◆ What is needed: Quote the lines of the data below from the line containing "Task: Open first" through the end of the data, both ends included. Leave the pictures out of your answer.
+++ Provided records
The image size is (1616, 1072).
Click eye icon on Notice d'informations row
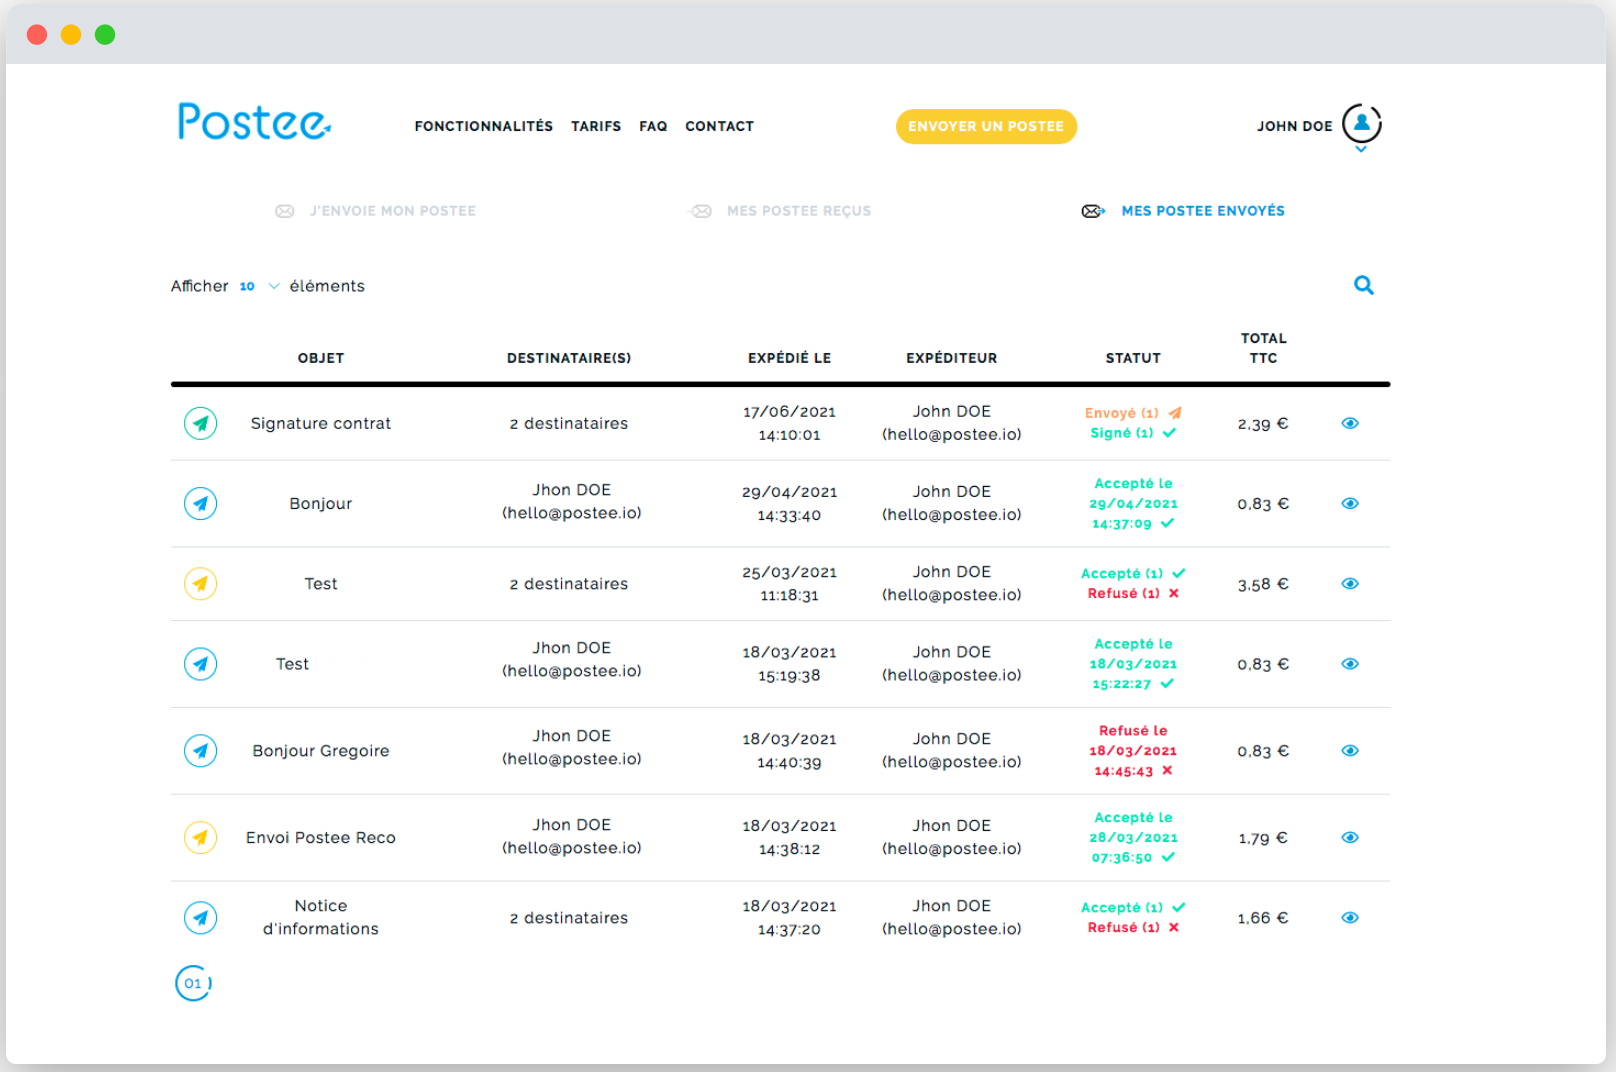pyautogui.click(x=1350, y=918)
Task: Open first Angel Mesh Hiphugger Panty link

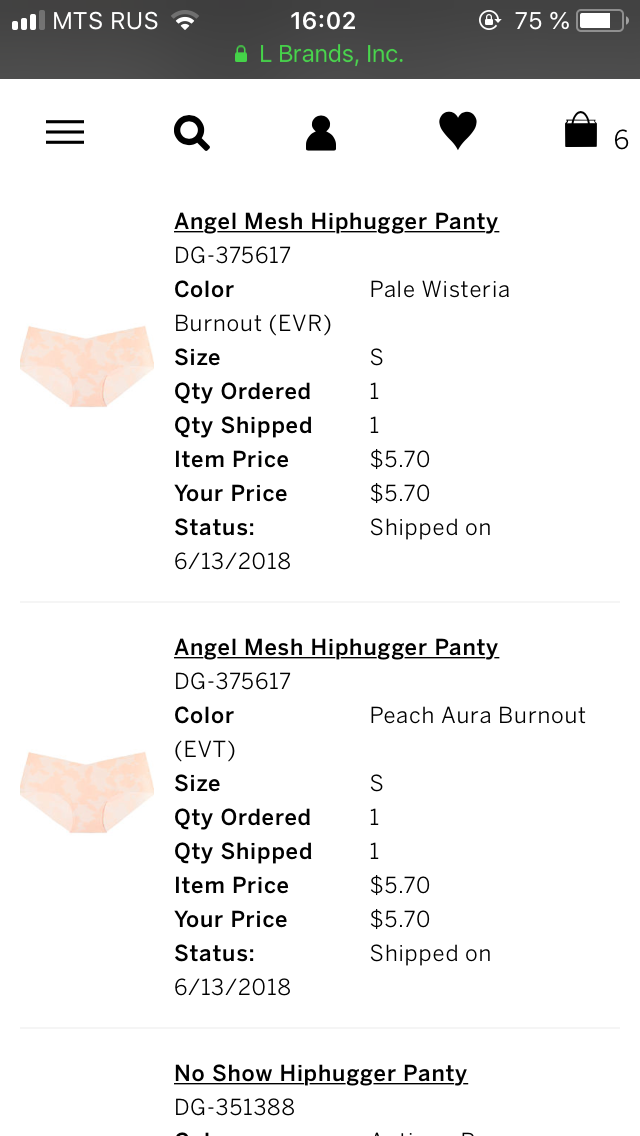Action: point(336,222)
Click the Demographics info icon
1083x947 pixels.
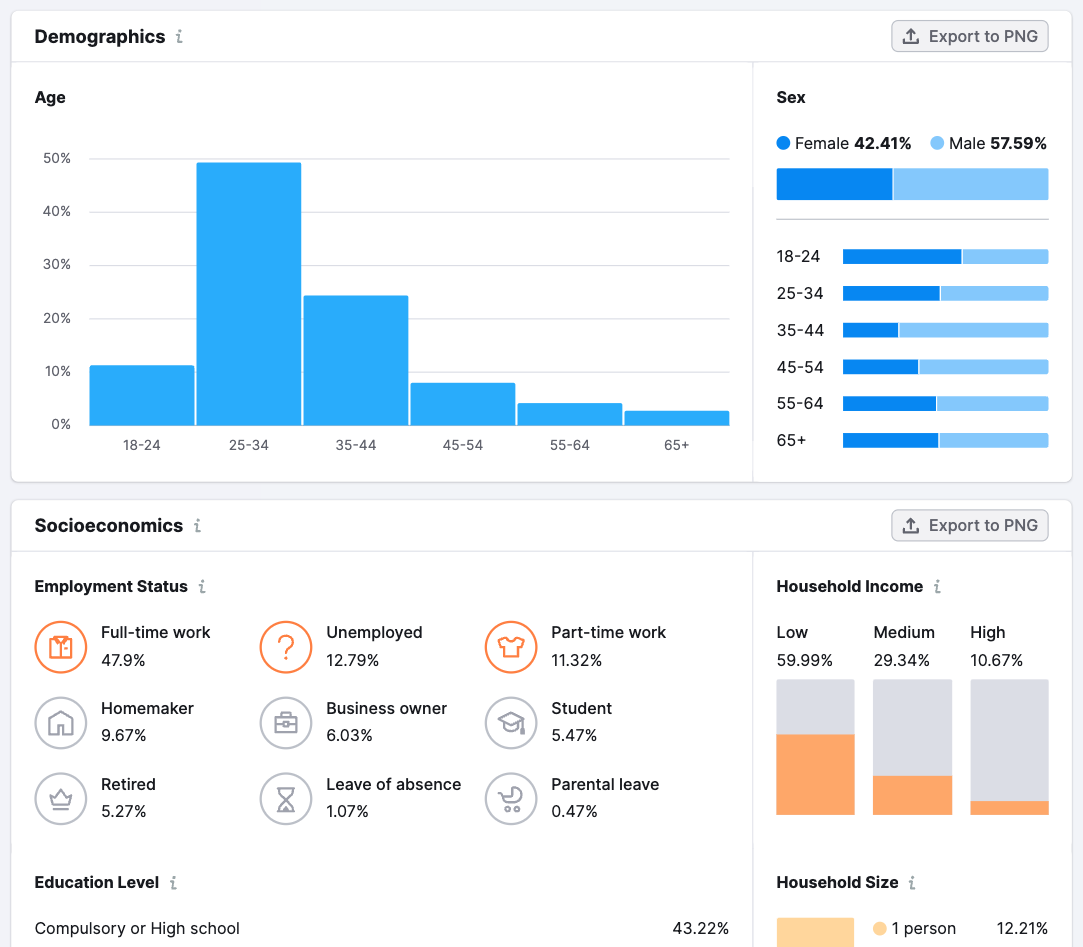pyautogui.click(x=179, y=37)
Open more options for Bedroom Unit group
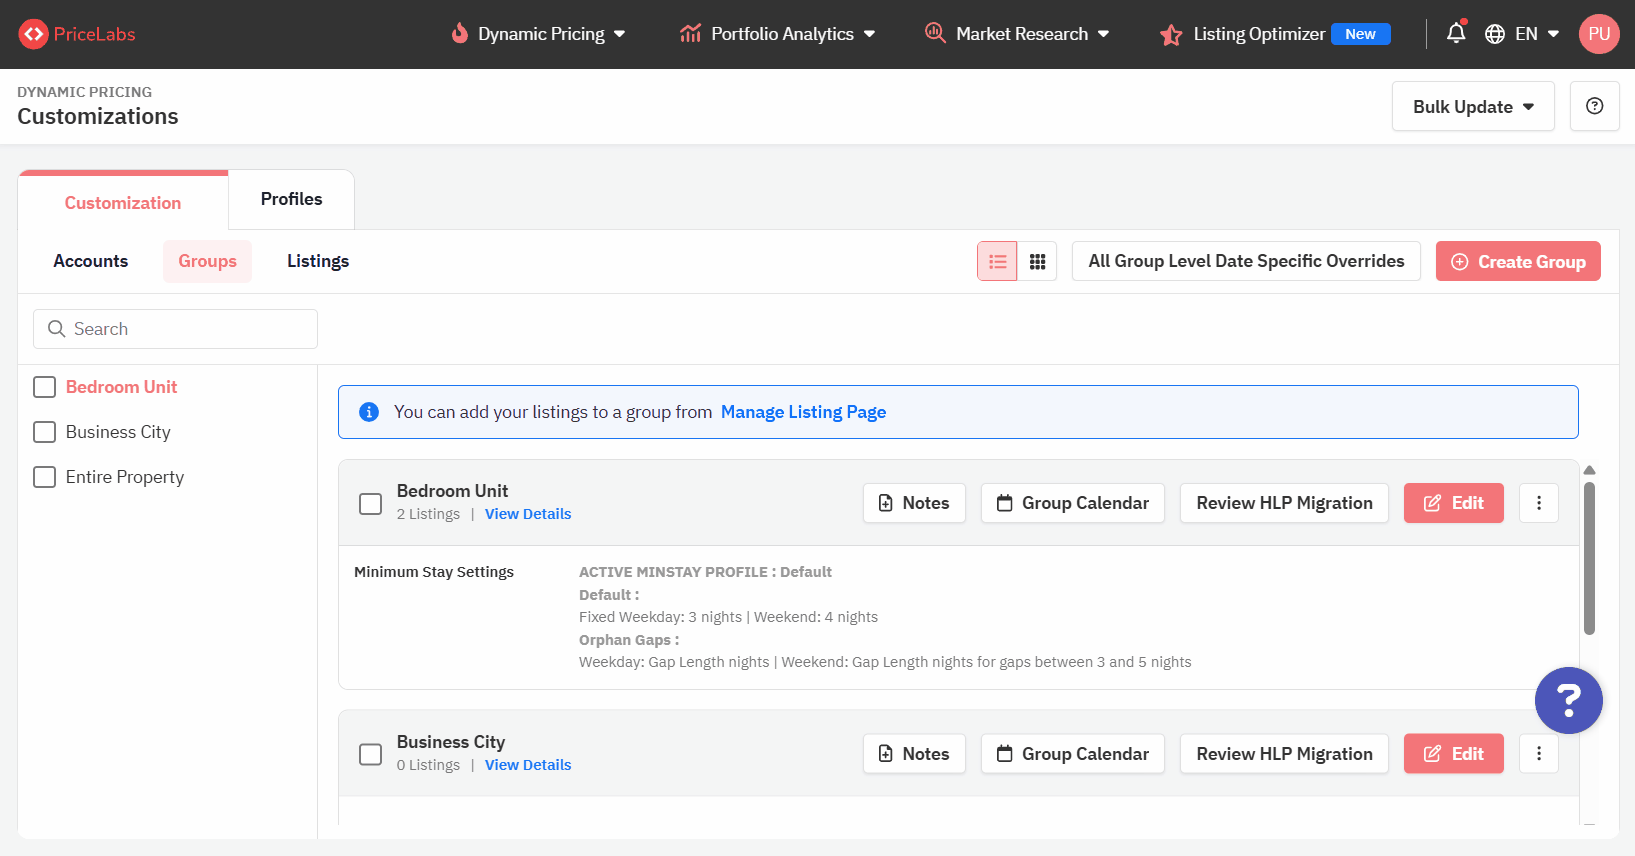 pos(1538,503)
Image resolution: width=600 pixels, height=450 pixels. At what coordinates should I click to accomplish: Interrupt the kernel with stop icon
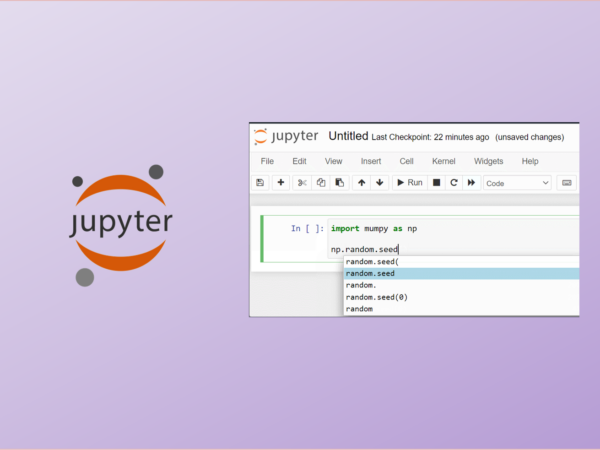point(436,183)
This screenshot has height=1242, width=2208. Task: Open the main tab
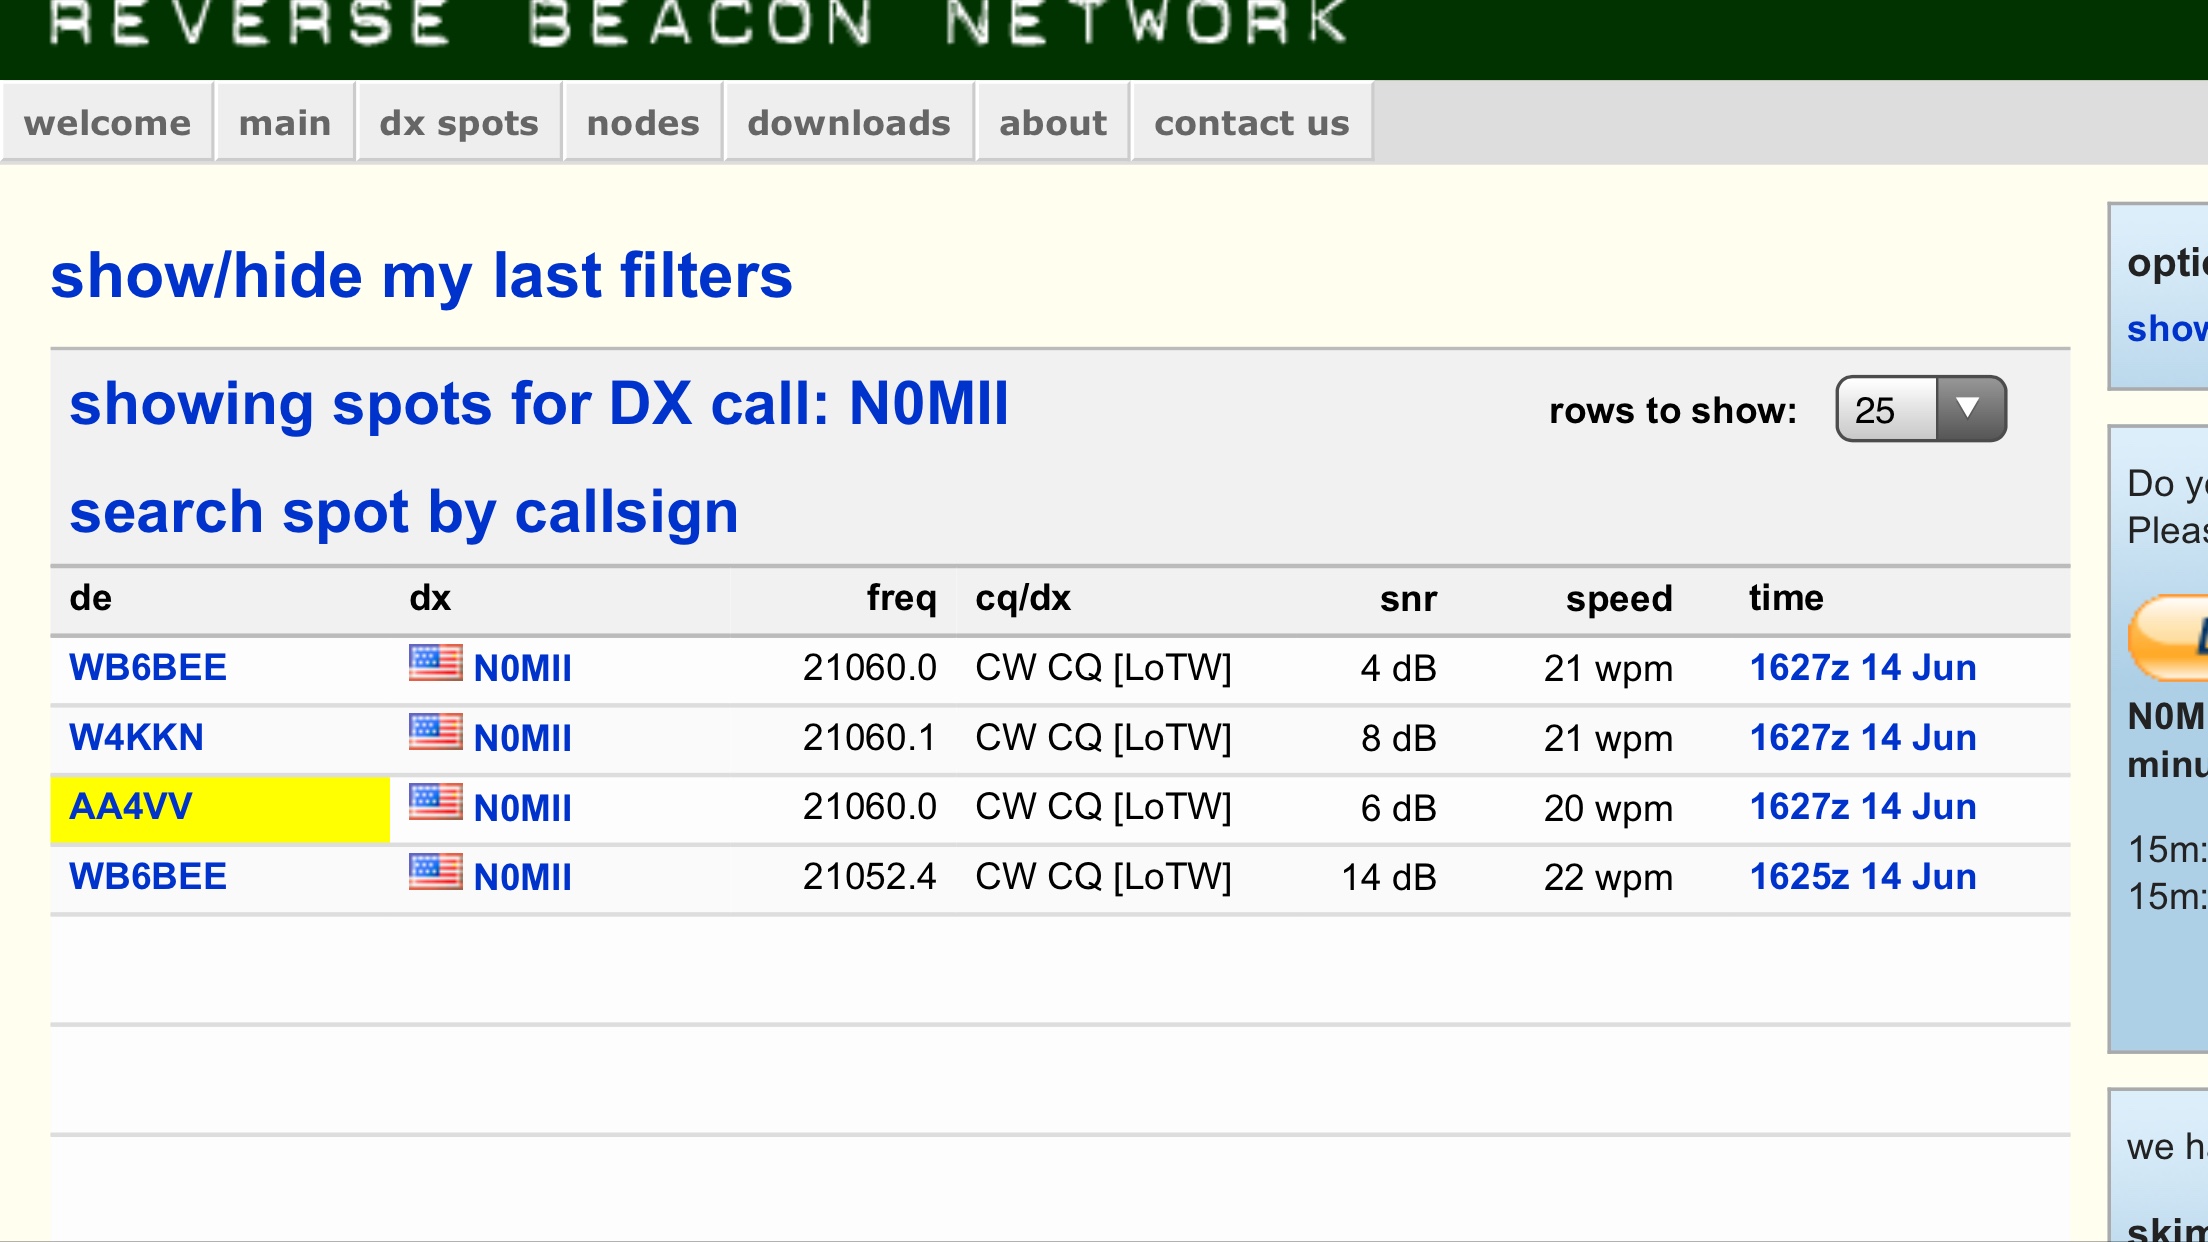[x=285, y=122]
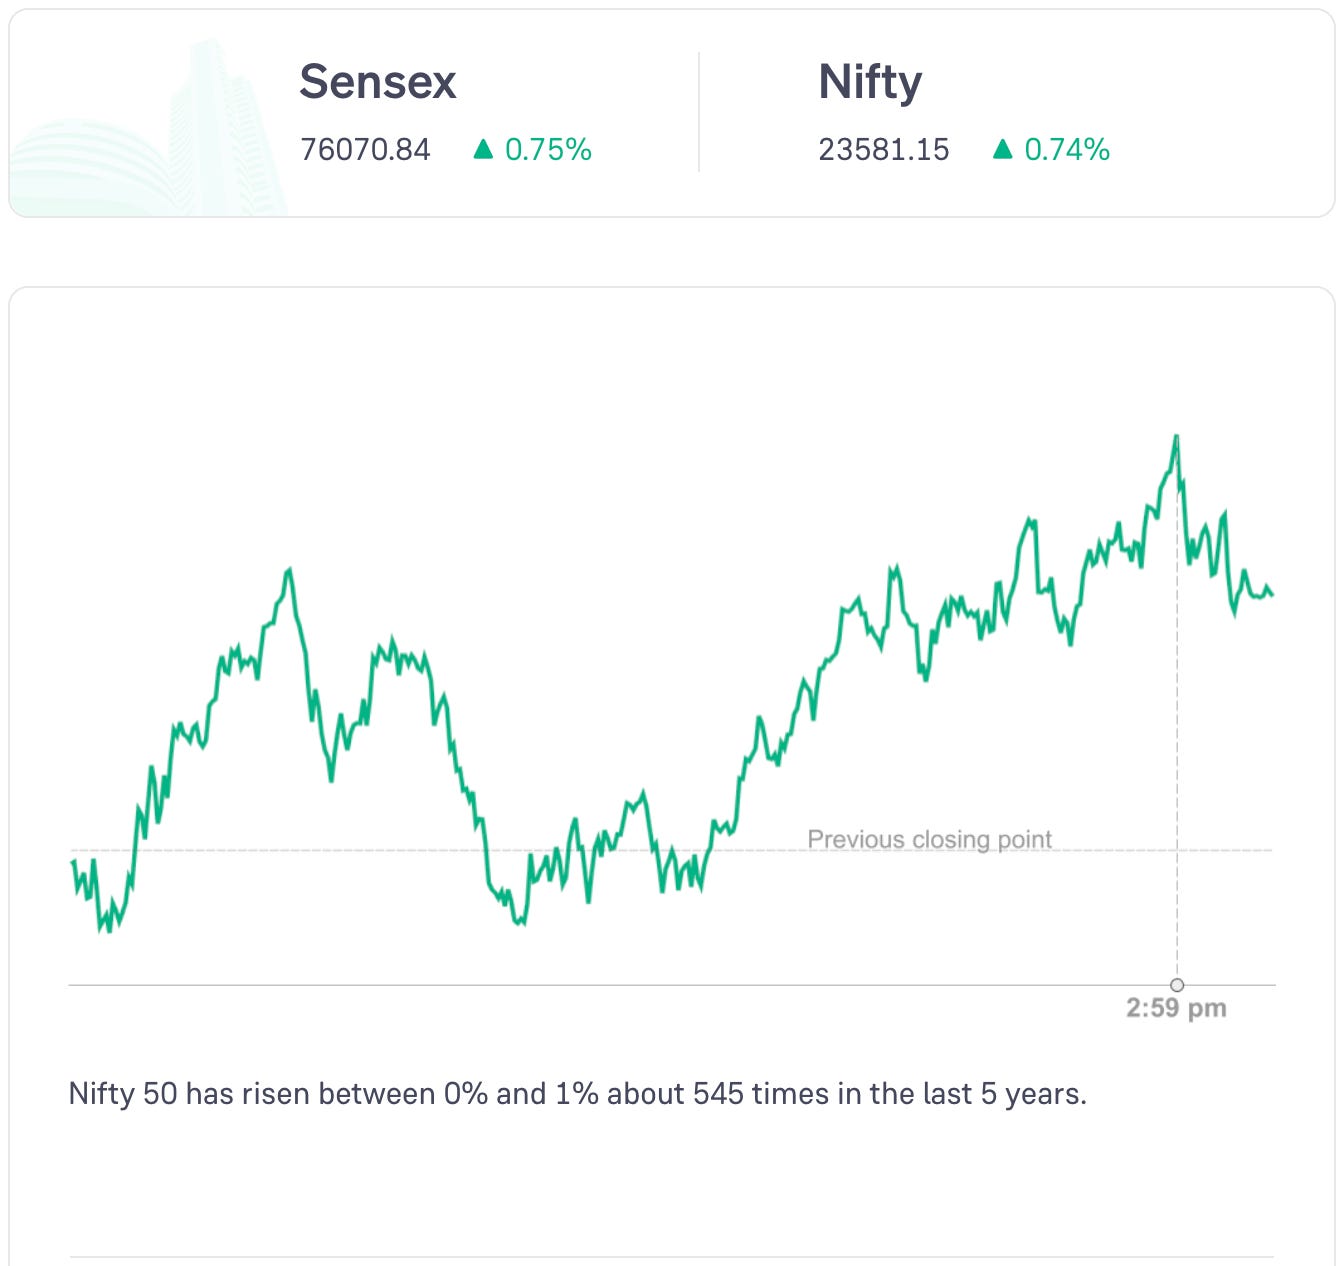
++++++
◆ Response:
Task: Open first Angel Mesh Hiphugger Panty link

Action: point(336,222)
Click the Demographics info icon
1083x947 pixels.
pyautogui.click(x=179, y=37)
Open more options for Bedroom Unit group
 pos(1538,503)
Image resolution: width=600 pixels, height=450 pixels. At what coordinates should I click to accomplish: Interrupt the kernel with stop icon
point(436,183)
This screenshot has height=1242, width=2208. Task: Open the main tab
[x=285, y=122]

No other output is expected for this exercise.